What are your expectations of God?

What do you expect God to do for you?

There is another way to live this thing that we call faith. Rather than defining for God what life should look like and what life should be about, perhaps we could quiet our minds, open our hearts, and, instead, open our eyes to where God takes us in this life. Past experience suggests that some amazing things can be discovered when we allow God to be God, and we simply wait to discover all that God is up to.

If we drop our expectations, we just might find ourselves following Jesus up a mountain towards the divine heavens, sitting down on that promised soft grass that is usually reserved for green pastures, and see the unexpected. If we drop our expectations, we just might see Jesus take the offering of a little boy, (five loaves of bread and two fish) and start handing it out to all 5000 people sitting around. There is even some left over!

If we drop our expectations, we might just see something that we would have never, in our wildest imaginings, considered possible.

If we drop our expectations, we just might see the grace and mercy of our almighty God play out all around us in unexpected and amazing ways.

God’s grace is a gift after-all. And, we all know that the greatest gifts that we get at Christmas are those gifts that were not even on our Christmas lists, but are still, amazingly, just what we needed.
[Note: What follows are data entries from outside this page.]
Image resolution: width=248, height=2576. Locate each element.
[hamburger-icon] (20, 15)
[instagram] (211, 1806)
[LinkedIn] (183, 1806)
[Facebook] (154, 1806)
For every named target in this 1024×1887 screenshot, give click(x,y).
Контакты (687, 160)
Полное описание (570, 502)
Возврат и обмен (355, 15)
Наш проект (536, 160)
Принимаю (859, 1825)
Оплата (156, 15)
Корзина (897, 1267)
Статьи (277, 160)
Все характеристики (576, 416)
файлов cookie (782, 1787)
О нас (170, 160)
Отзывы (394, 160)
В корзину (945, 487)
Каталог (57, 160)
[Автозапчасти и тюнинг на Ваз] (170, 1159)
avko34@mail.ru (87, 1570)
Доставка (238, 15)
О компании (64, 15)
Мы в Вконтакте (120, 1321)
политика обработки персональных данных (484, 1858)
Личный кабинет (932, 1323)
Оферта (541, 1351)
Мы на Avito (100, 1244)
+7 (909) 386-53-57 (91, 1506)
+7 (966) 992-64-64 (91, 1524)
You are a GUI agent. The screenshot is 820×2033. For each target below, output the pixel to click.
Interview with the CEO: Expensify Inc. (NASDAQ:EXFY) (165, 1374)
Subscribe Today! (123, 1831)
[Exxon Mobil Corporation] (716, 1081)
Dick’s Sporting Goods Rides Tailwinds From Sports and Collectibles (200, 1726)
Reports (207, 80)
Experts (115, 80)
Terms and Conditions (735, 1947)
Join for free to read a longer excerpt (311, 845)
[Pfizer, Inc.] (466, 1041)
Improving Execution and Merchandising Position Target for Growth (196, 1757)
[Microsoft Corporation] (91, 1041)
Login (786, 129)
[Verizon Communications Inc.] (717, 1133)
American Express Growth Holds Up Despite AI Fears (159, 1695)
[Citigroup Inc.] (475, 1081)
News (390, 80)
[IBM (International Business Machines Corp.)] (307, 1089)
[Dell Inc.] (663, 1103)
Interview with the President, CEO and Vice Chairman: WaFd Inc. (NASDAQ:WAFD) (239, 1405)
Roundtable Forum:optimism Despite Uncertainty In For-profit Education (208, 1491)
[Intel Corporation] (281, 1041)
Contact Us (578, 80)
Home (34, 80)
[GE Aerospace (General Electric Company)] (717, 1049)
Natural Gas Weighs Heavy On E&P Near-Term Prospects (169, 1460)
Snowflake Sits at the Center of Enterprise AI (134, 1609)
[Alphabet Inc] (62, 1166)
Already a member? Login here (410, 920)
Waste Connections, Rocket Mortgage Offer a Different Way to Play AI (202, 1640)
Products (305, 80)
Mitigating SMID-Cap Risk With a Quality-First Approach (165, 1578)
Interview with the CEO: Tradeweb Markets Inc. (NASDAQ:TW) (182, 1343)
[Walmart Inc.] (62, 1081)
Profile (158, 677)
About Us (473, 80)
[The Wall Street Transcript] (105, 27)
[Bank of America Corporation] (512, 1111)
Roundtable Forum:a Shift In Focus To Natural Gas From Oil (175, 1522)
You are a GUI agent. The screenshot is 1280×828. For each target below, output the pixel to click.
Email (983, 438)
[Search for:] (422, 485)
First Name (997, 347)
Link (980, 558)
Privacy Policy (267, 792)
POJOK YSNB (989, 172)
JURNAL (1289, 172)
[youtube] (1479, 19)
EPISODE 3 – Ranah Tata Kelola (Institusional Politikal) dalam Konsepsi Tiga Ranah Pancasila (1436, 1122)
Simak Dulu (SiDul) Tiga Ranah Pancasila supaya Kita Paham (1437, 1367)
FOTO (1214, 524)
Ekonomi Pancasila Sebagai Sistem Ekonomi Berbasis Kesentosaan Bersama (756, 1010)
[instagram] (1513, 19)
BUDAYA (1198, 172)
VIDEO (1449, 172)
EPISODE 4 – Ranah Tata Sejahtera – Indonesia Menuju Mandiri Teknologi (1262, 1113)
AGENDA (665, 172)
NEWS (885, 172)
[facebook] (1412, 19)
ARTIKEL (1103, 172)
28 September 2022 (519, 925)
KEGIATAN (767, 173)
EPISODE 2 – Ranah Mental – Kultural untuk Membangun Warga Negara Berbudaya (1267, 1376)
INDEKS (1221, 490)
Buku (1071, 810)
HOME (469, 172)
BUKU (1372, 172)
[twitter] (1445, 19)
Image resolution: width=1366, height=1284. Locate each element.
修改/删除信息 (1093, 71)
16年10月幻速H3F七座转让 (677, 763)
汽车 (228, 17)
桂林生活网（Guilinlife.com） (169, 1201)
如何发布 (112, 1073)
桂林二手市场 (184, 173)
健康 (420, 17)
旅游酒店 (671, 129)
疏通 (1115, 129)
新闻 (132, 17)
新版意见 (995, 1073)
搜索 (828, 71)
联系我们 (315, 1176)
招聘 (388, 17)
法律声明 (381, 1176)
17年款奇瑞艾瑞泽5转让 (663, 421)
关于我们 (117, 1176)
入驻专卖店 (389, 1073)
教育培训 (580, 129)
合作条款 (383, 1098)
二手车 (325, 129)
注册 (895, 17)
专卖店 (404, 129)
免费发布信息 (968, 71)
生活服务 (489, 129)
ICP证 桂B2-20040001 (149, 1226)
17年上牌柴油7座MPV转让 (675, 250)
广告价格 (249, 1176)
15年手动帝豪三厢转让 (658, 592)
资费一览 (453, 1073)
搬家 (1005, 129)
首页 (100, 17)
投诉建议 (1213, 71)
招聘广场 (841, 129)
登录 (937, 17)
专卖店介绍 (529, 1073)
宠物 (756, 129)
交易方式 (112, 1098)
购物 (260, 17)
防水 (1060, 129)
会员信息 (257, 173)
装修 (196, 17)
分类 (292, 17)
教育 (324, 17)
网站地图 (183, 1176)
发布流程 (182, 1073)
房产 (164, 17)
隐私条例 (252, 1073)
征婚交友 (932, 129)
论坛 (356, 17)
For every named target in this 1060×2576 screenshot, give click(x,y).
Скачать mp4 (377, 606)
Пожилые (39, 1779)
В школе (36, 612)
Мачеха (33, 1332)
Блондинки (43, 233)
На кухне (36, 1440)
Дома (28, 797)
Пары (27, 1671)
God will take 5000 hungry people and surprise them with the gift of unending, everlasting bread. God will take a boat that is floundering in the waves of a troubled sea and immediately send it to safe to shore. God will do the great and unexpected, that is a promise, but we will only be able to see it when we release our expectations into the wind and open ourselves to whatever unexpected gift that God has in store.

Take note: it was when that barren couple had given up all hope of giving birth to a child, and had no expectations of ever giving birth, that they received the call from a friend who worked at the county’s Children and Youth Services asking if they would be willing to take in an infant who needed a home.

The woman scrambled to find those small shoes in the closet.

A quick side note: all that stuff in the closet can come in handy some day...it is not hording...it is preparation.

Back to the couple: getting that first small child soon turned into getting a small family of foster kids. The basketball was soon retrieved and pumped up. And, finally came the day that the woman got to see the man walk not just one, but eventually four beautiful brides down the aisle to their new lives with their new husbands.

The children's own biological parents had not been there for them, but this couple had. This couple had been placed there by God, and they were, for these kids, an amazing and unexpected miracle.

The situation was a miracle for the couple too.

The couple had once thought that God had forgotten them as they struggled with their barrenness. But, God does not forget.

God may walk away from our plans and expectations, that is true, but God does not walk away from us. God just might have something completely unexpected in store. God might have a path in mind that is completely unknown to us.

That is what the feeding of the 5000 is all about. It is about Jesus’ unexpected grace filling up people’s lives.

What are your expectations of God?

What do you expect God to do for you?

Maybe, we should forget those questions and instead ask, “What does God have in store?”

“What does God have in store for us?” To find out, all that is required is that we just wait and see.